A mass revolution requires a re-examination of our inner self. The individual will for change super cedes the political will. When as individuals we have that will to instigate change, even if the political will is not there we can force that change to come. The change we crave for in Cameroon is not about changing Biya or the president. It is about changing the institution of the president, over hauling the entire political machinery. Biyaism for 25 years has been institutionalized into every sector of daily life in Cameroon. To remake Cameroon requires not only removing Biya but removing all the tenets and relics of the system. The present war should not just be about Biya but more about eradicating Biyaism because if we only take out Biya, Biyaism might endure even long after he's gone.

I accept the fact that as Cameroonian I have allowed my frustration with the system to over ride my zeal and motivation to fight. I accept that I have resorted to inexplicable excuses why I don't have to fight. Yet I come to understand that a wise man must not wait until his back is against the wall to start fighting. By the time you get to that wall, you might not even have room to move your fist.

Can you have omelets with breaking the eggs? You cannot build a house without a foundation. It is either we destroy to reconstruct or we let the house collapse on us and kill us. If we want a better Cameroon let us get ready to cut down the baobabs of corruption, the irokos of electoral fraud, and the mahoganies of manipulation. For those who want to build a better Cameroon, let us get ready to dig up the foundations of mal-governance.

════════════════

▶ **STATED TASK**: Set down the passage on change in Cameroon word for word, starting with "A mass revolution" and going on through "after he's gone.". Rely on the passage on change in Cameroon alone, not on the material.

▶ **DATA BLOCK**:
════════════════

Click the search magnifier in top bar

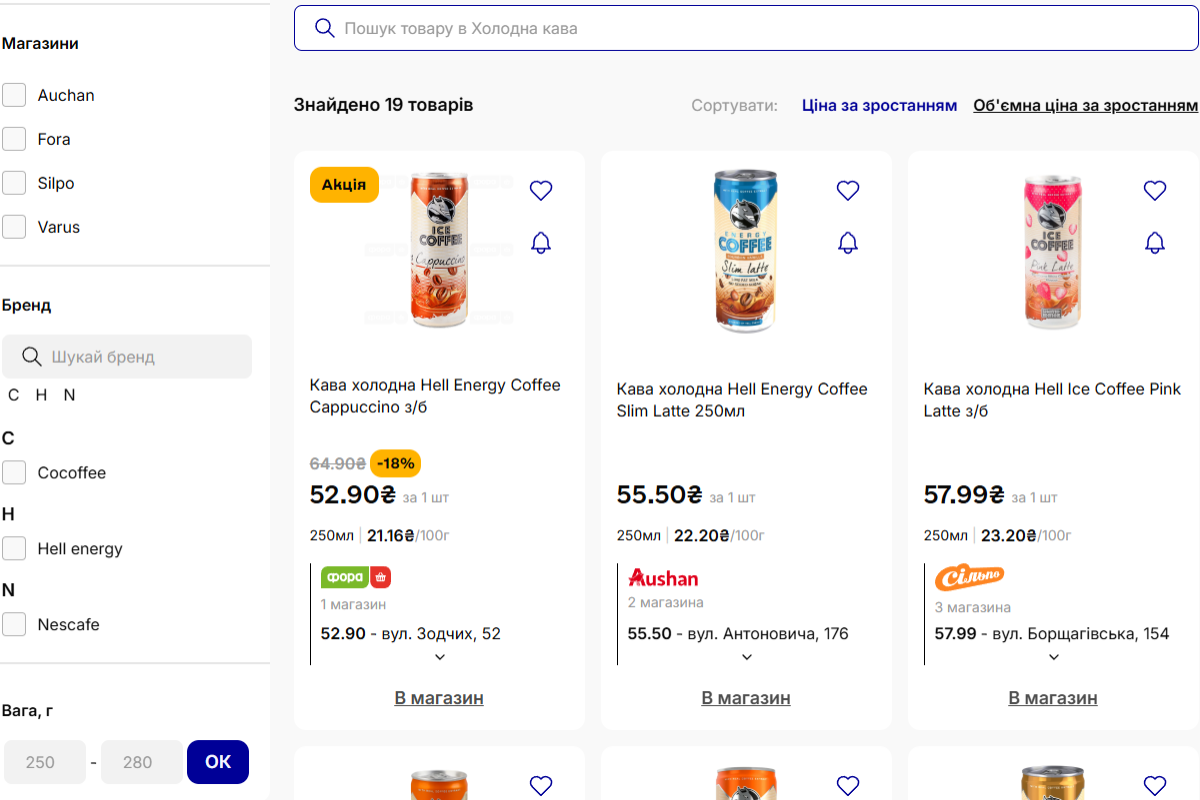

════════════════

▶ **RESULT OF THIS EXERCISE**:
A mass revolution requires a re-examination of our inner self. The individual will for change super cedes the political will. When as individuals we have that will to instigate change, even if the political will is not there we can force that change to come. The change we crave for in Cameroon is not about changing Biya or the president. It is about changing the institution of the president, over hauling the entire political machinery. Biyaism for 25 years has been institutionalized into every sector of daily life in Cameroon. To remake Cameroon requires not only removing Biya but removing all the tenets and relics of the system. The present war should not just be about Biya but more about eradicating Biyaism because if we only take out Biya, Biyaism might endure even long after he's gone.